A small drawing of a group of very civilized rabbits tickled the art world by selling for over $500,000 in London recently.
Expected to sell for about $80,000 at Sotheby’s in London, the illustration, ”The Rabbits’ Christmas Party: The Departure” by Beatrix Potter, author of The Tale of Peter Rabbit, instead found several buyers willing to pay over four times the pre-sale estimate. In the end, the ink and watercolor drawing was sold to a British buyer for $578,700, the highest price ever paid for a book illustration at auction.
In the drawing, several rabbits are shown donning their coats, thanking their hosts and exchanging holiday kisses under a bunch of mistletoe hung from the rafters. It is the final scene of a story written and illustrated by Potter in about 1892.

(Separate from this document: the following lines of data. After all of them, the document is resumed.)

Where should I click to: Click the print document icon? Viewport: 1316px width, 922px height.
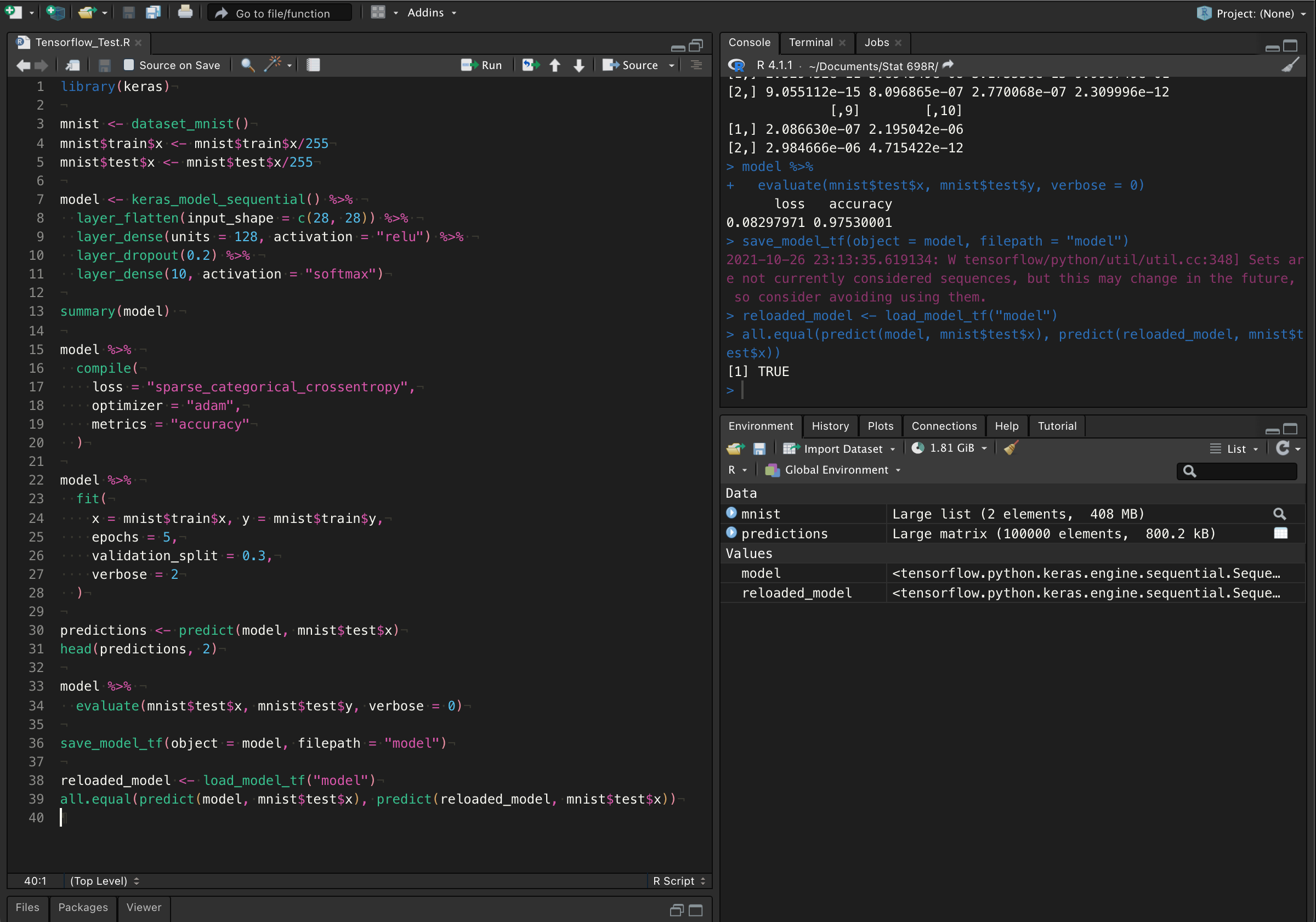click(x=185, y=12)
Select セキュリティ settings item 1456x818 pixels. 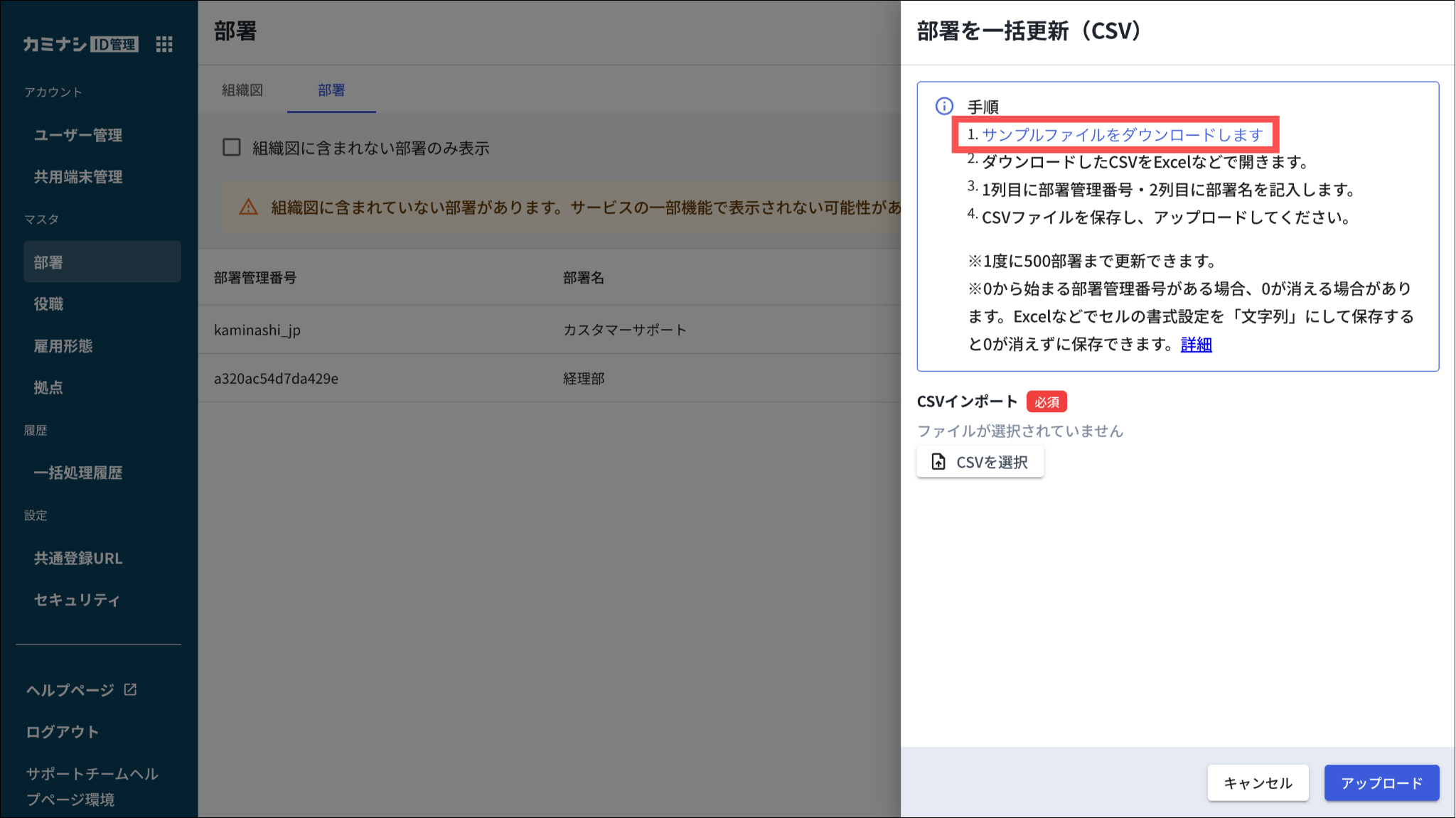click(77, 600)
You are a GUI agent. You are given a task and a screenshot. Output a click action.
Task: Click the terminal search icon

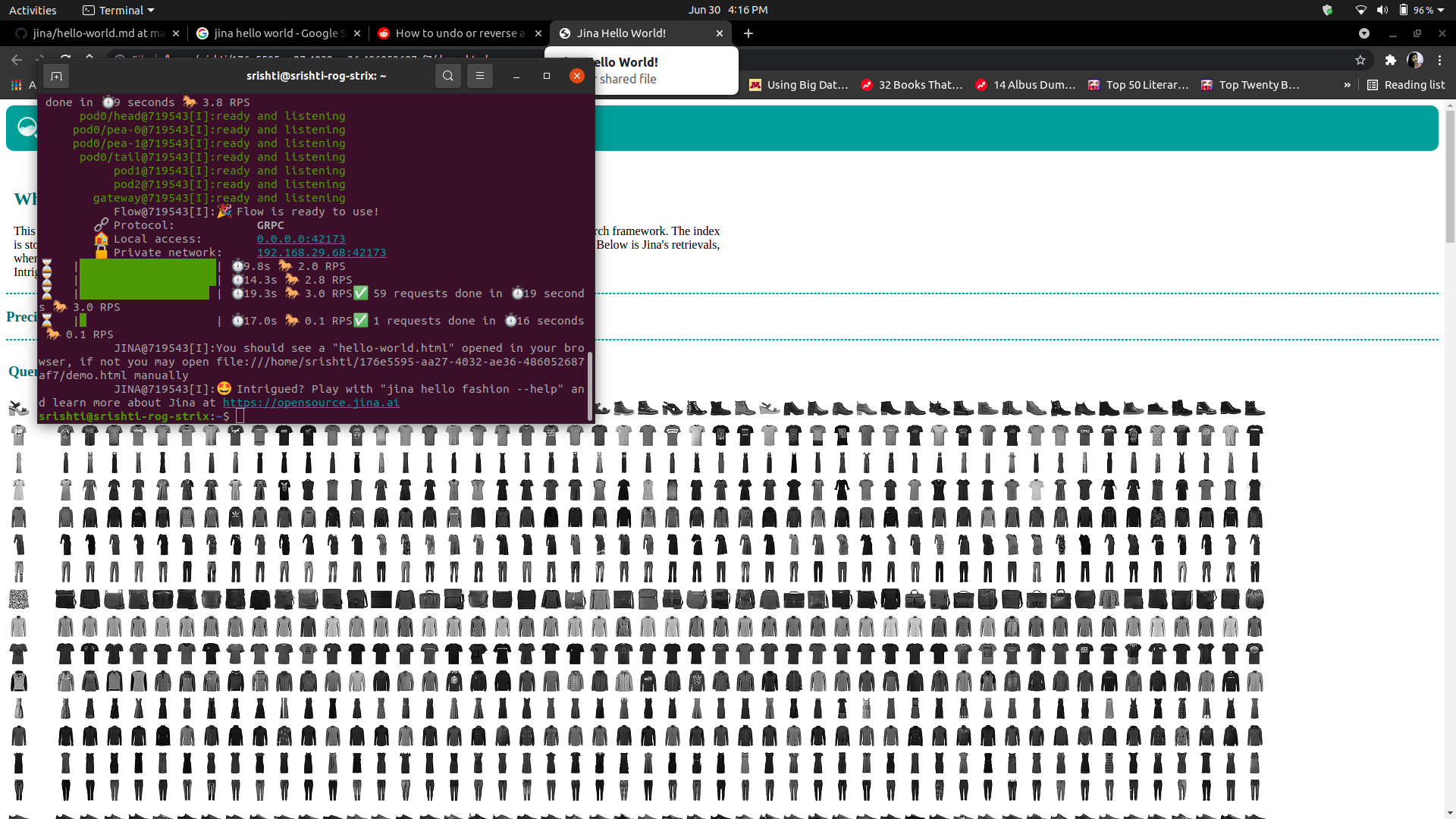448,76
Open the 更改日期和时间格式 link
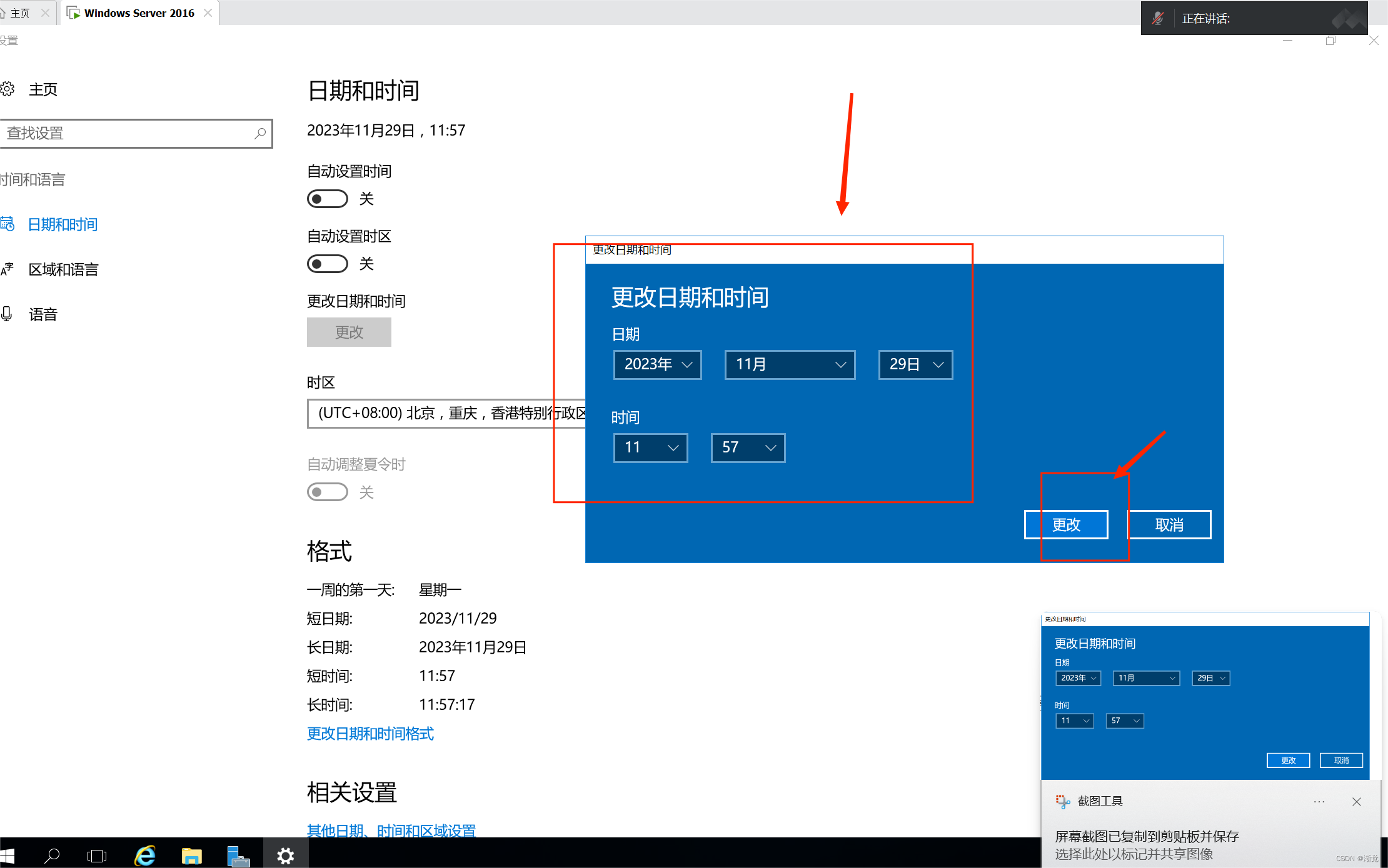The width and height of the screenshot is (1388, 868). [x=370, y=733]
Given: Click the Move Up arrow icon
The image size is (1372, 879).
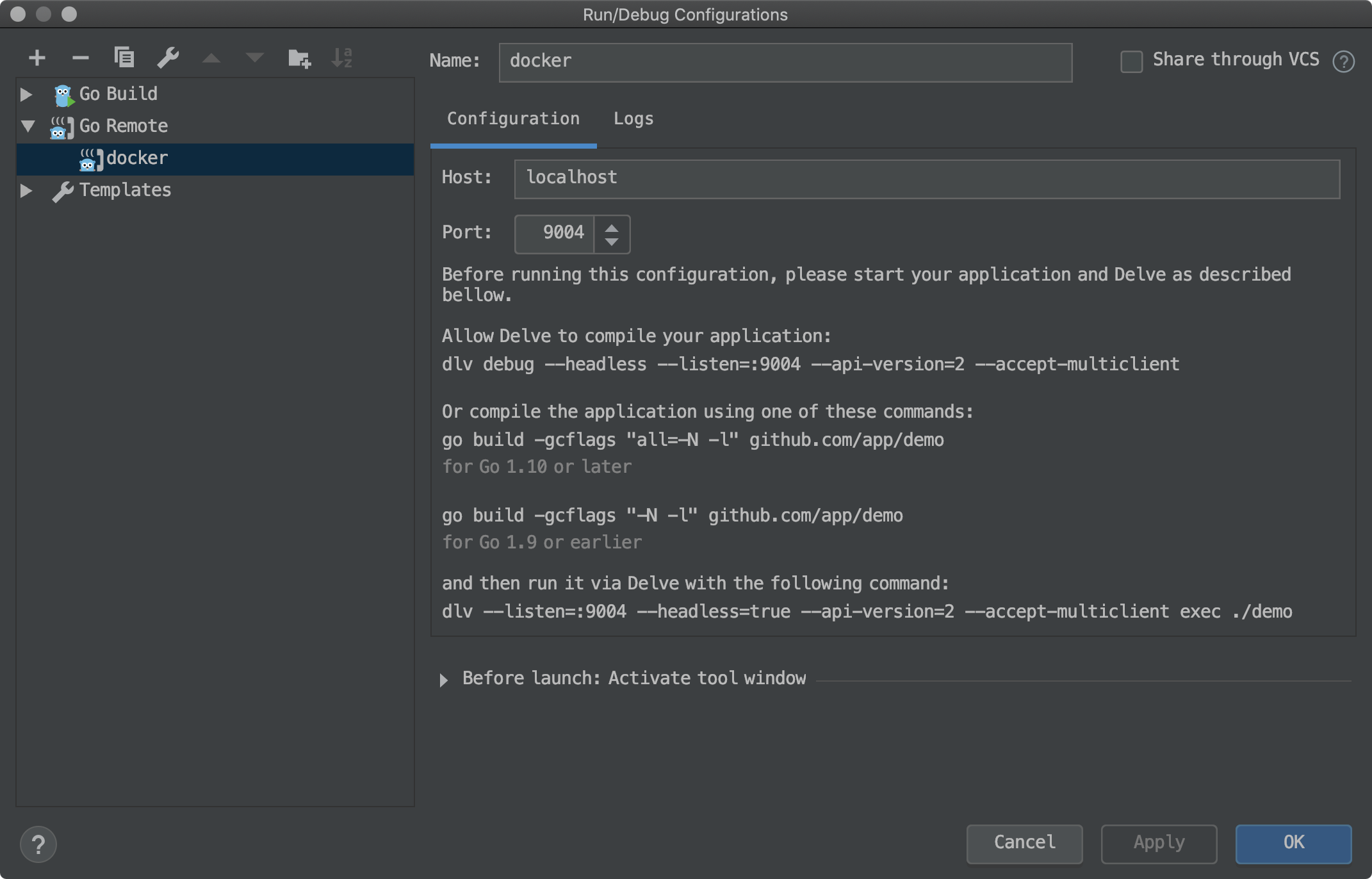Looking at the screenshot, I should point(211,58).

Sotheby’s sold the drawing along with other Beatrix Potter original illustrations, unpublished Christmas cards and personal letters, which had belonged to her brother, Bertram Potter. In all, the collection brought in $1.5 million at Sotheby’s.
Before last week’s impressive Beatrix Potter auction, the highest price for her work was $55,000 for a small drawing sold at Bonhams in London back in 1997. Her market is clearly heating up, and as it grows, we are likely to see many more of her drawings come to auction.
The new buyers may include the Japanese, who have used her children’s books in schools for years to teach English. The Beatrix Potter fascination is so strong in Japan that, in 2006, a full-size replica of her house was built at a children’s zoo outside Tokyo.
Collecting original book illustrations is not everyone’s cup of tea, and there is a lingering snobbery about whether illustration is really ”art.” The debate will continue forever but the line between fine art and illustration art is slowly blurring.